Mônica Benício, viúva da vereadora Marielle Franco, morta em março do ano passado, disse que foi um enredo urgente e atual. “Fala de representatividade, de resistência, e a Marielle sendo homenageada, ter ela hoje como símbolo de esperança é, sobretudo, uma emoção muito grande”, disse.
Para a jornalista Hildegard Angel, que passou na avenida no alto da alegoria a História que a História não conta, o desfile também foi uma emoção forte. O irmão dela Stuart Angel desapareceu em 1971, quando atuava na militância política. “Enorme, enorme. Além da expectativa”, reagiu a jornalista.

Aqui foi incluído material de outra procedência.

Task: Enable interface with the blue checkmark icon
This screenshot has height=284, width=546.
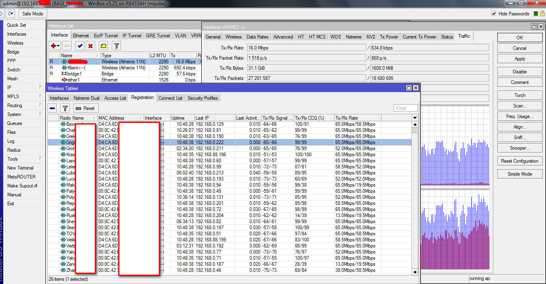Action: [x=80, y=46]
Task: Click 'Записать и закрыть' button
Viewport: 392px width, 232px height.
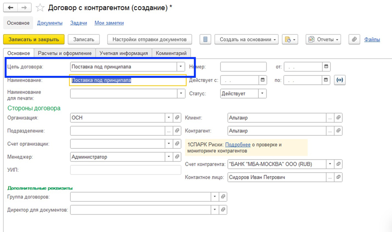Action: (34, 39)
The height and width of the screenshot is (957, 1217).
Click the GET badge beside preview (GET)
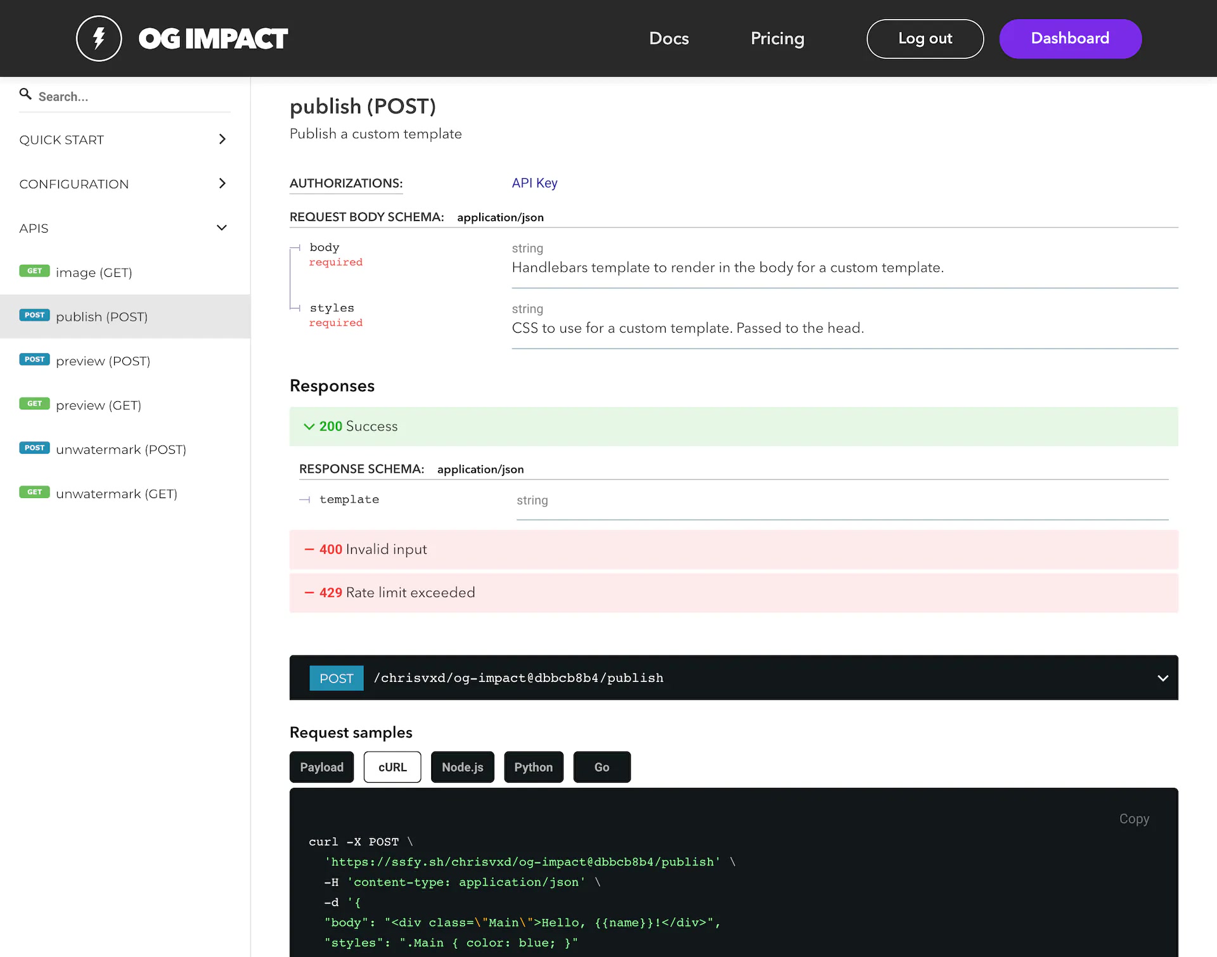pyautogui.click(x=34, y=404)
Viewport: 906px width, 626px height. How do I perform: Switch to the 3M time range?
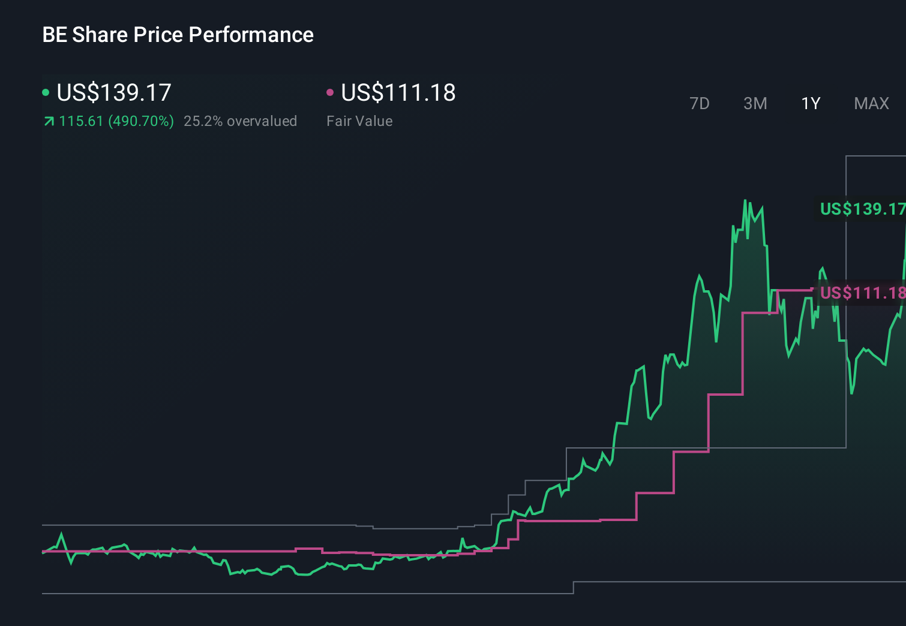click(x=755, y=103)
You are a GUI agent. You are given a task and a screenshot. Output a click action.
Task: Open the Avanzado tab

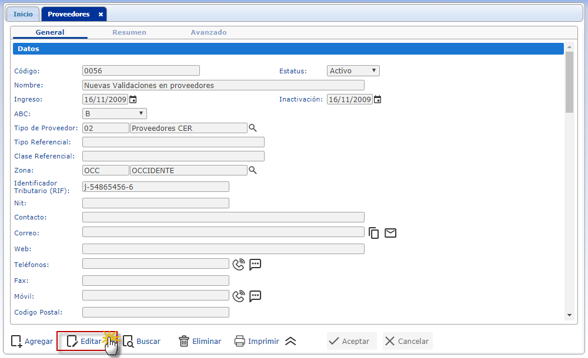pos(209,32)
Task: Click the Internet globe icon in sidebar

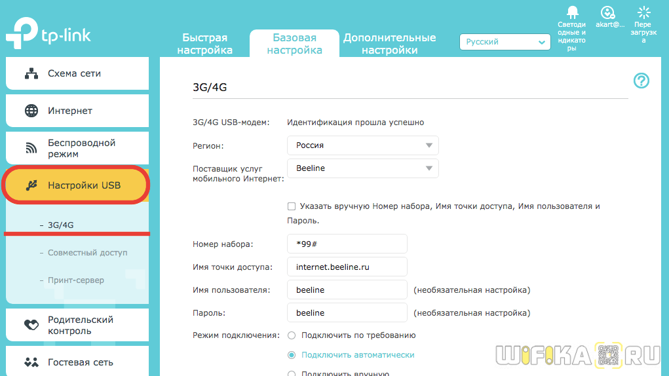Action: click(x=31, y=111)
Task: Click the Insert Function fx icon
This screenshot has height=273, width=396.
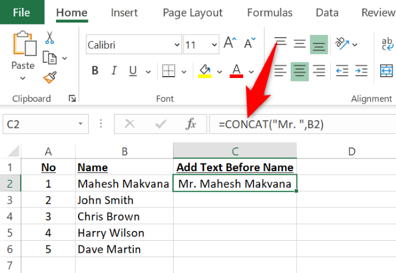Action: click(x=191, y=124)
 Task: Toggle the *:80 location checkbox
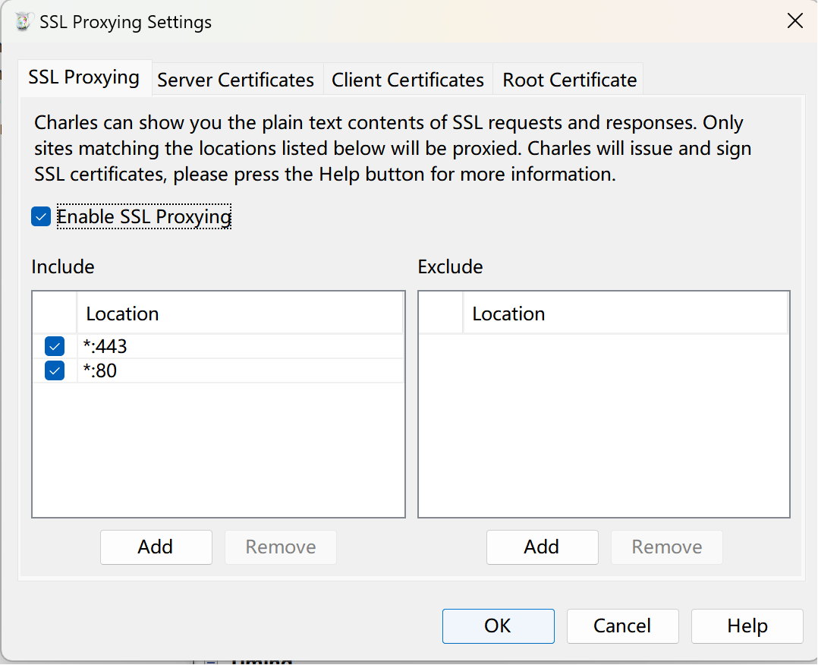coord(55,371)
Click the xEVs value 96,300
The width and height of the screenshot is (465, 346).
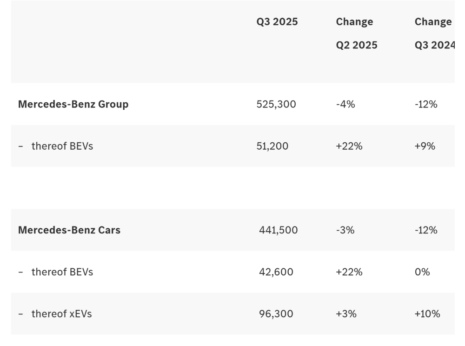pyautogui.click(x=276, y=314)
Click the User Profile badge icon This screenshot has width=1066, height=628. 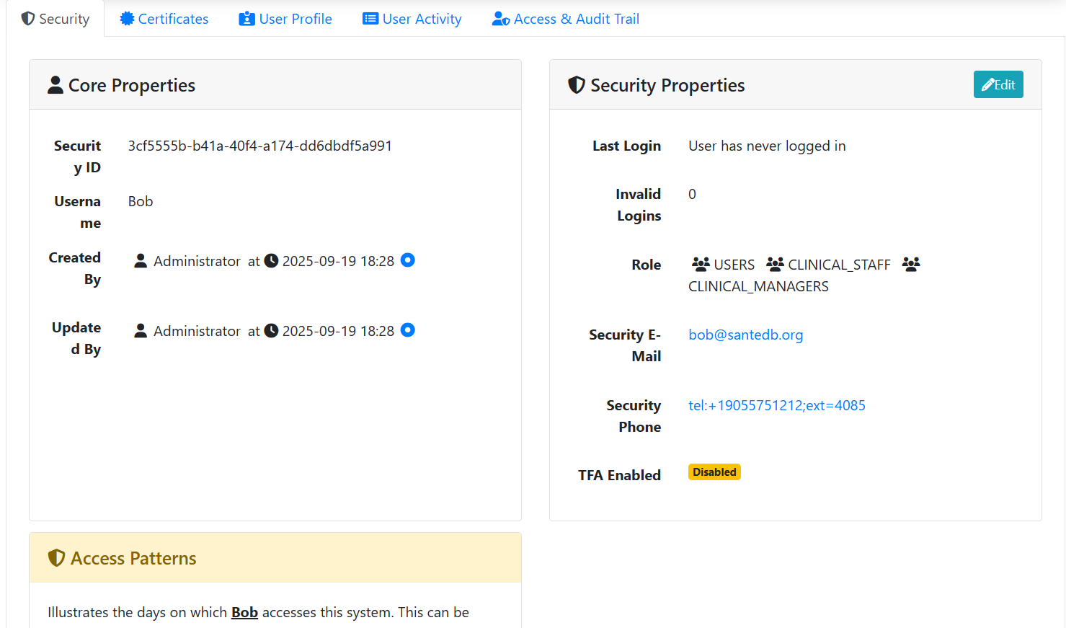tap(246, 19)
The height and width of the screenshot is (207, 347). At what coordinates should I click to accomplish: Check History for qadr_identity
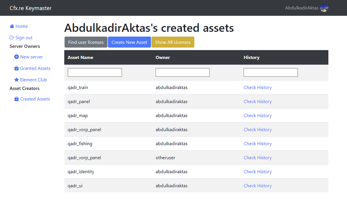click(258, 171)
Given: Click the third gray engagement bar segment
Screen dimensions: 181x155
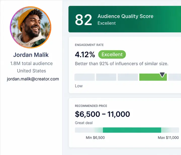Looking at the screenshot, I should coord(128,77).
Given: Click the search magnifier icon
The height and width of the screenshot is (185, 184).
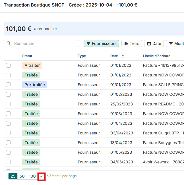Looking at the screenshot, I should click(x=9, y=43).
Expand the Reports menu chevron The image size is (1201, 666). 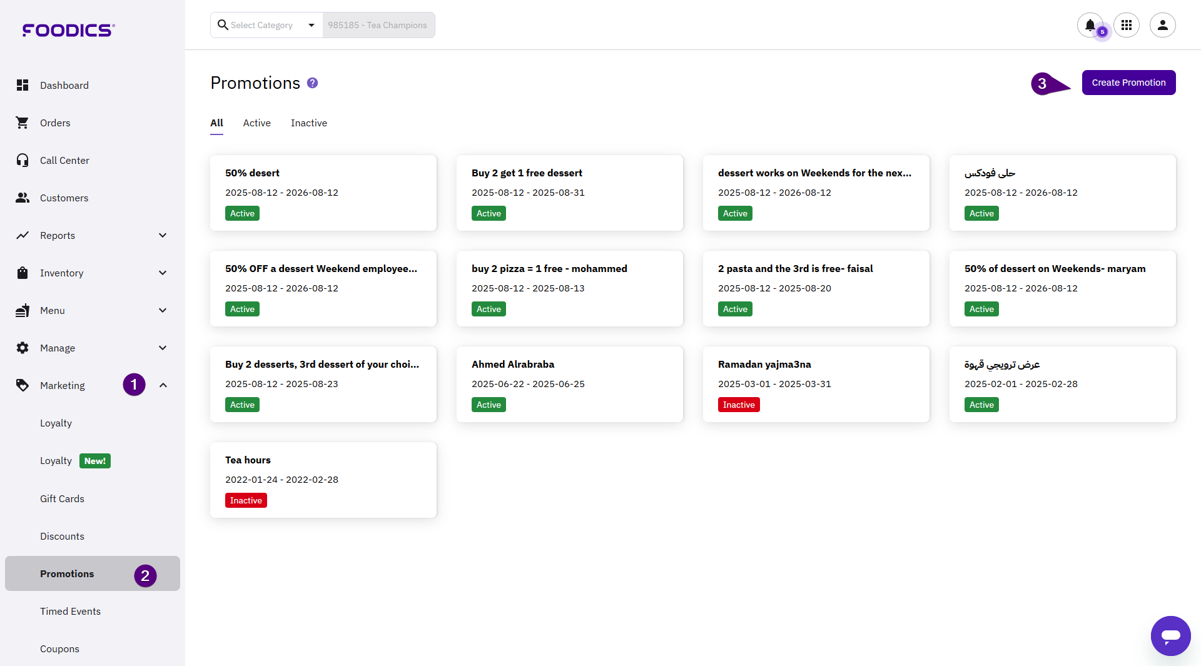click(163, 235)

Ao fim do desfile, o carnavalesco Leandro Vieira afirmou estar com sentimento de dever cumprido. “Com certeza, não sei se bem, mas cumprido. Mexeu com o público e eu me diverti pra caramba”, disse.
União da Ilha
Com irreverência e alegorias coloridas, a União da Ilha entrou na avenida para fazer uma homenagem a dois autores brasileiros que nasceram no Ceará: Rachel de Queiroz e José de Alencar. O enredo A Peleja Poética entre Rachel e Alencar no Avarandado do Céu, do carnavalesco Severo Luzardo Filho, empolgou o público com um samba leve que ajudou os componentes da evolução da escola.
A atriz Cacau Protásio, que em outros anos veio em comissões de frente, neste carnaval estava no alto de um carro alegórico, mas com um motivo muito especial. Cacau representou Rachel de Queiroz.
“Uma emoção diferente porque vim representando Rachel de Queiroz. Não tem presente melhor do que isso. Uma mulher importante, que levou o Ceará para o mundo. Isso é maravilhoso”, disse a atriz. “Acho que a gente está precisando disso. O Brasil precisa disso. As escolas precisam de história e de saber que o carnaval ajuda. Tem gente que não sabe o que tem no Ceará e hoje a União da Ilha pôde mostrar isso. A galera nas arquibancadas veio com a gente.”
Cordel
O presidente da Academia Brasileira de Literatura de Cordel, Gonçalo Ferreira da Silva, de 82 anos, representou José de Alencar. O escritor ficou feliz por isso e por ter sido na União da Ilha. “É uma oportunidade de ouro, porque também sou cearense e ele também, para mim, é o maior romancista brasileiro. Portanto, razão dupla para eu estar feliz”, disse o presidente, no cargo há 30 anos.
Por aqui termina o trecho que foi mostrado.